A sense of confusion came over Anne. The whole of her consciousness was so full of the joy of being with Jenny again that there was literally no room in it for anything else. But something else was pushing against the door of her thought, pressing to come in. The darkness of this overshadowed place added to her bewilderment. She put out her hands and said, speaking slowly and doubtfully:
“Why, Jen, where—I mean—didn’t you want me to come?”
“I told you not to come. I told you not to do anything till you’d seen Mr. Carruthers.”
“He’s been ill. He’s away.” Then after a pause, “I wired.”
“What’s the good of wiring? You didn’t wait for an answer—and I only got the wire ten minutes before you arrived. We’d been out to lunch at Greystones. It was all I could do to get away from the rest of them and catch you at the gate.”
Anne’s eyebrows drew together; her eyes dwelt on Jenny with a puzzled look.
“Have you got a party?”
“People for the week-end. But, anyhow—Anne, you must see that you can’t possibly come here like this.”
Anne went on looking. Part of her mind was thinking how well Jenny looked, and how pretty—white suited her. Part of it was not thinking at all, but trying, with an awful sense of strain, to keep out that pressing, pushing something which sought to force a way for itself.
“Why, Jen?”
Jenny came nearer.
“Why on earth didn’t you wait until you heard from me? You ought to have waited.”

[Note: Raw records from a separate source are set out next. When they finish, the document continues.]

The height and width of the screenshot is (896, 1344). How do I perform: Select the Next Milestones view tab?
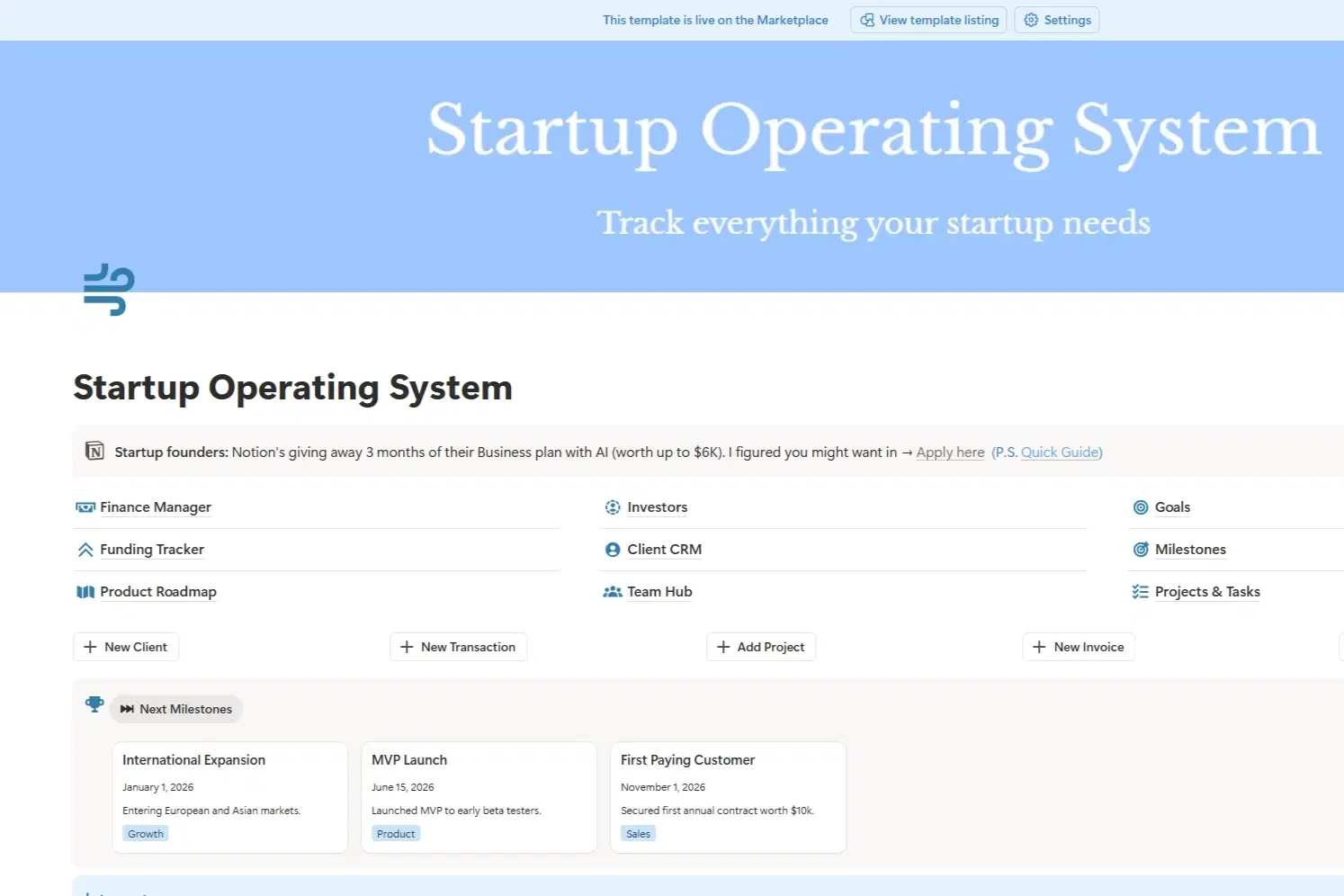point(176,709)
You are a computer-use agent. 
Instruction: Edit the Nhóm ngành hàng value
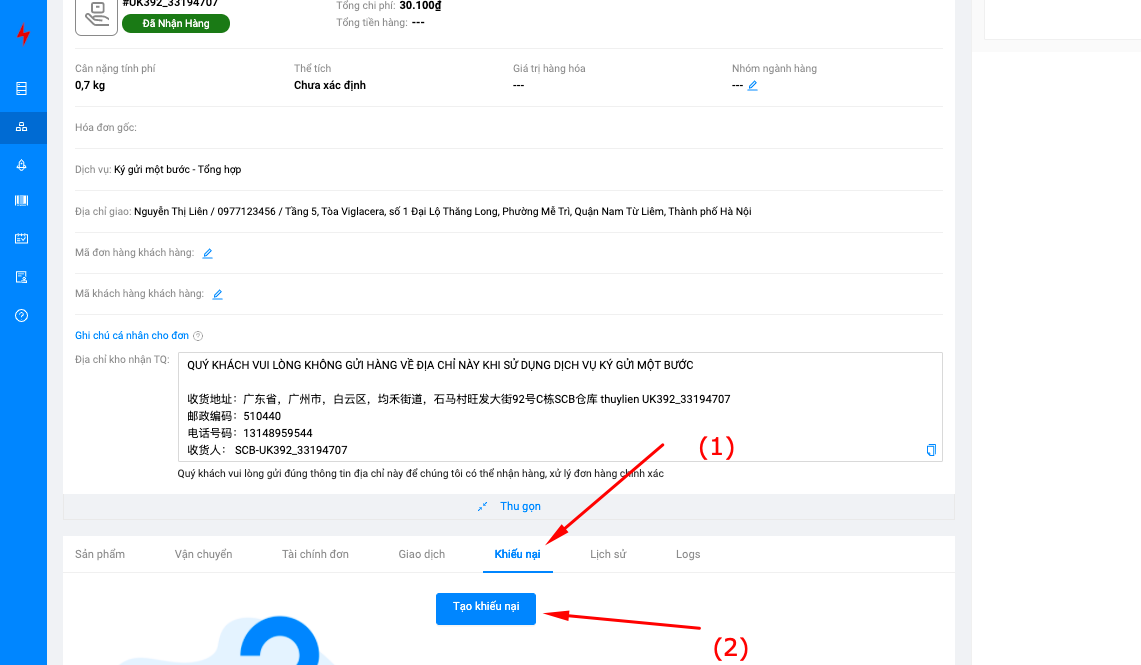coord(753,86)
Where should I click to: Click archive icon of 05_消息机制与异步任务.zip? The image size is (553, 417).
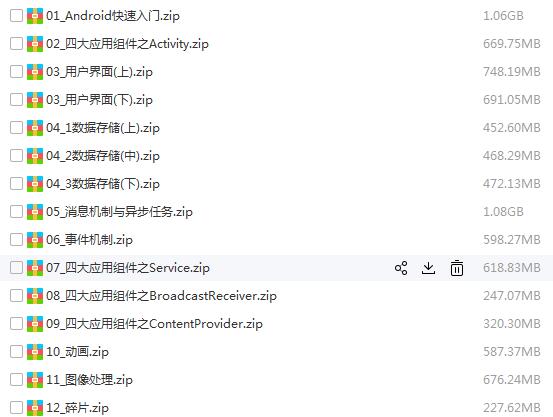click(35, 212)
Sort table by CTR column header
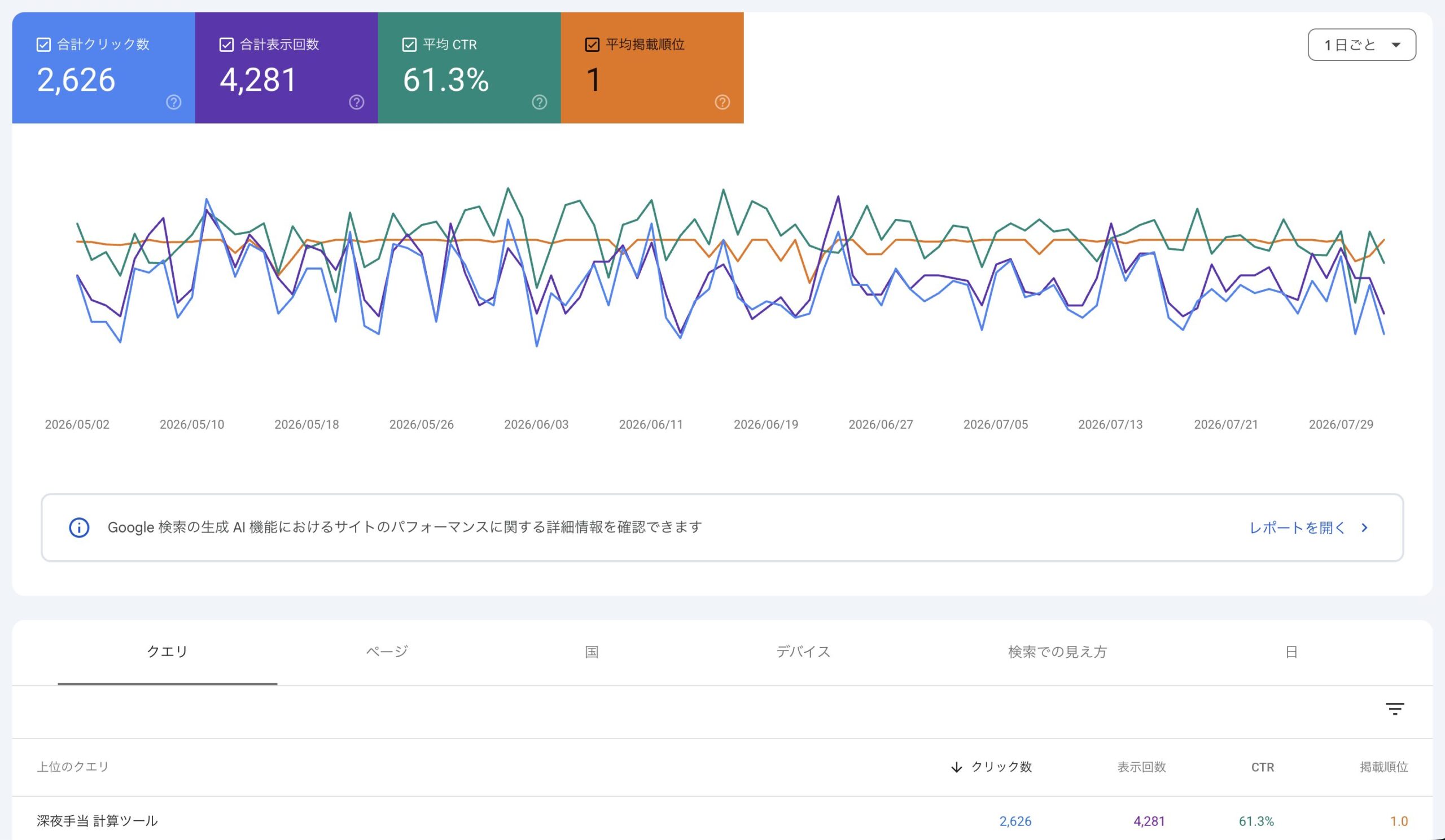The image size is (1445, 840). tap(1262, 767)
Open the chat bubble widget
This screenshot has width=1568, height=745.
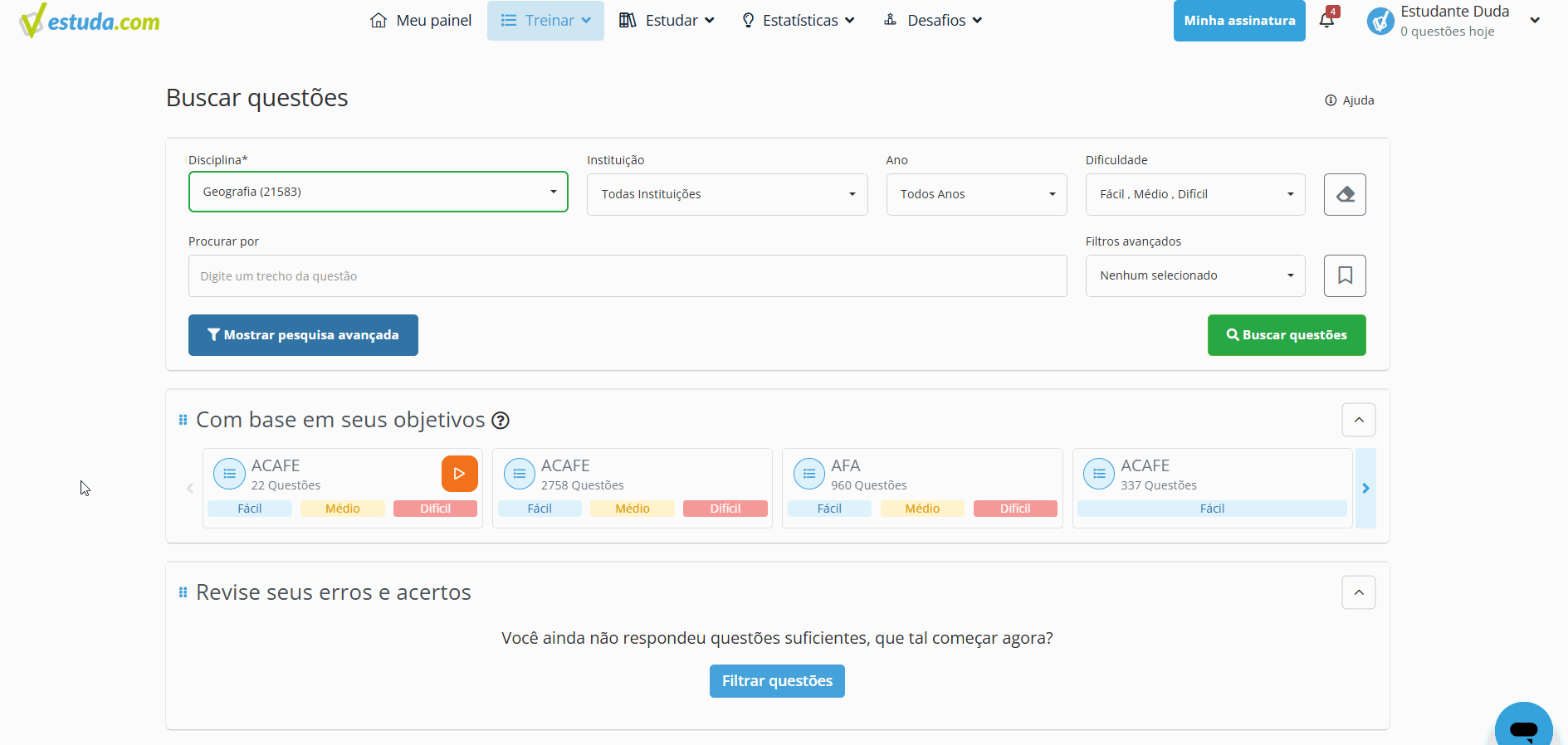[1524, 726]
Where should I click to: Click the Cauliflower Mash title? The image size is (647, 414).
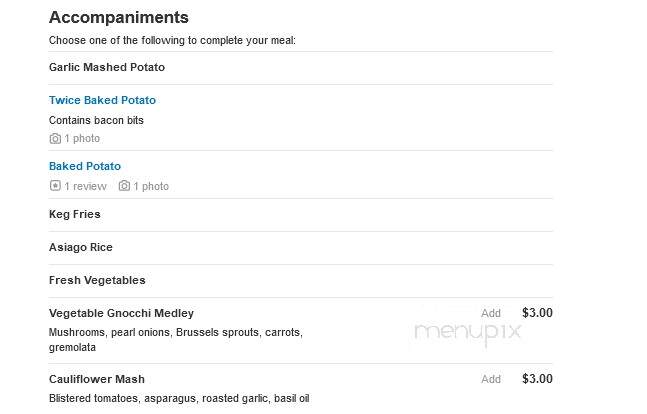(x=97, y=379)
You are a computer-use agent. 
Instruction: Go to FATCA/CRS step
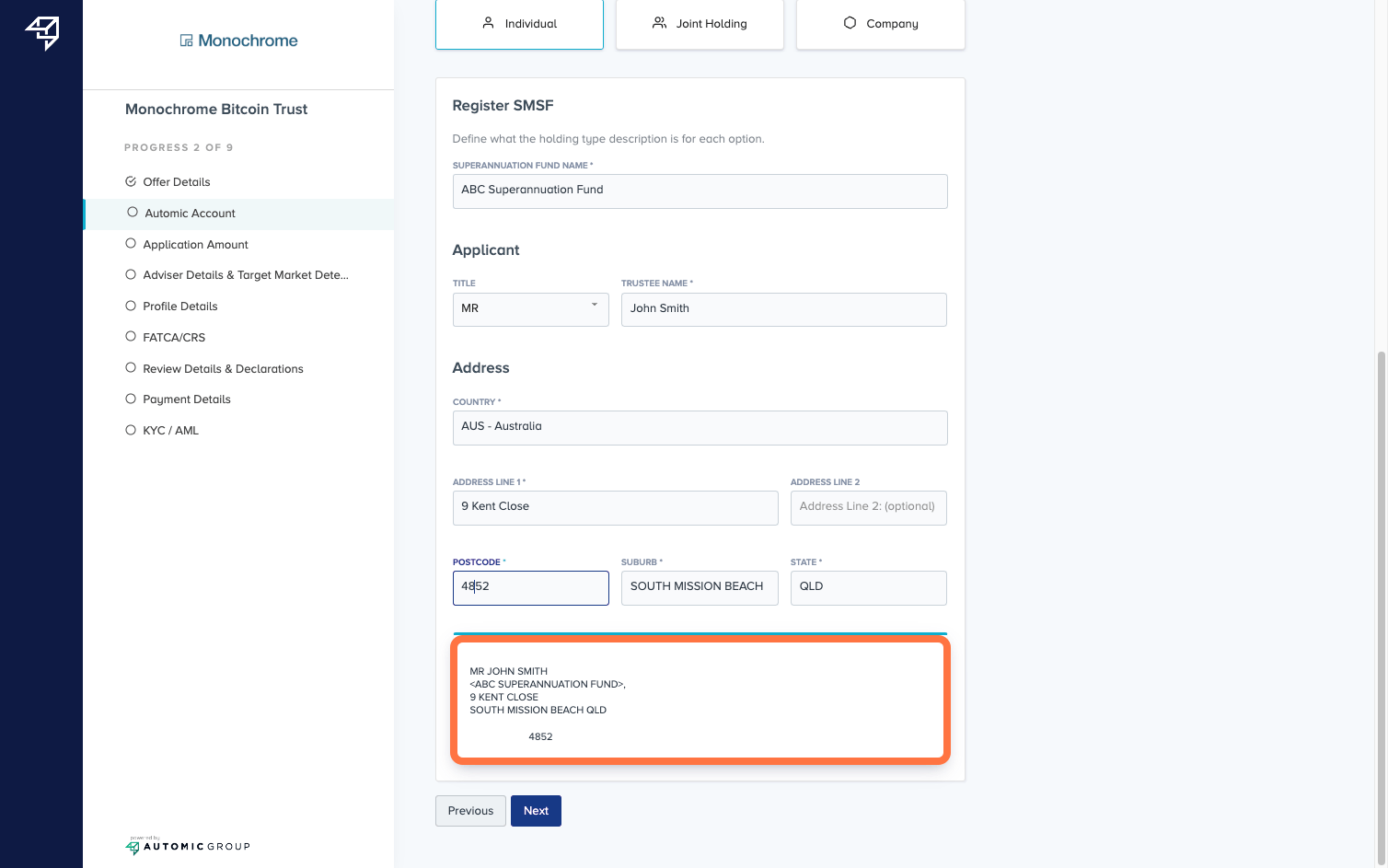coord(174,338)
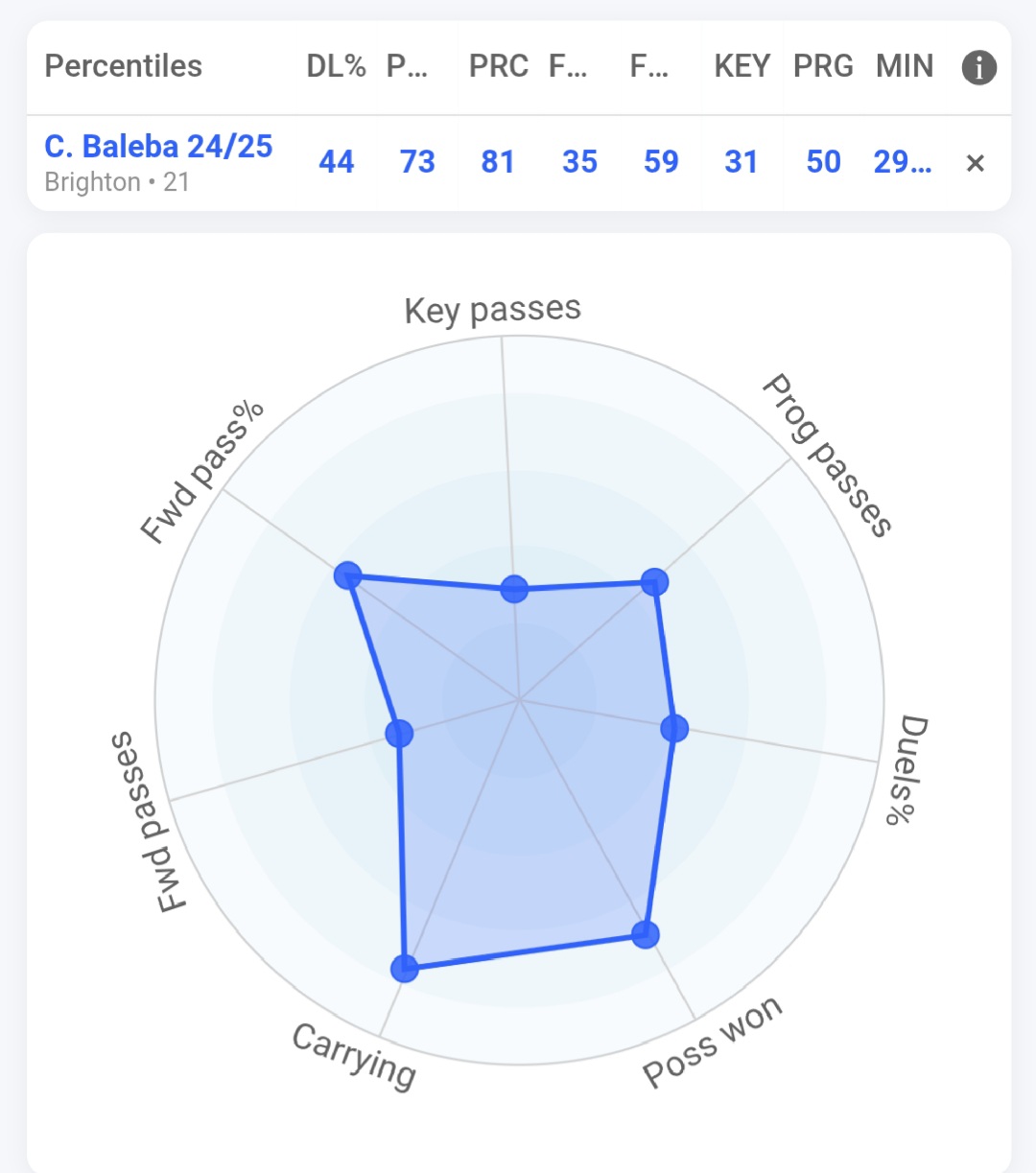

“No—I don’t think so. I had to see you—I had to know what you’d been saying to people. As it was, I nearly ran into Aurora. And I thought—” She gave a little laugh.
“Aurora!” Jenny’s tone was quite horrified.
“Yes, my child, Aurora. If I hadn’t been frightfully quick, she’d have seen me. And before she sees me, I think I should just like to know how much Aurora knows.”
“She doesn’t know anything.”
“How do you mean she doesn’t know anything? I’m supposed to have been travelling with her. Doesn’t she know that?”
“No, she doesn’t. I wrote to her, and the letter came back. And I didn’t think she’d be coming home for months, because Leonard Fairlie said that Mabel told him that Aurora was just off to Kurdistan. So I made sure that she wouldn’t be back for ages. Are you certain it was Aurora?”
Anne laughed again. Jenny never believed anything she didn’t want to believe. If it suited her to feel sure that Aurora was in Kurdistan, she would continue to feel sure in the face of the most daunting evidence.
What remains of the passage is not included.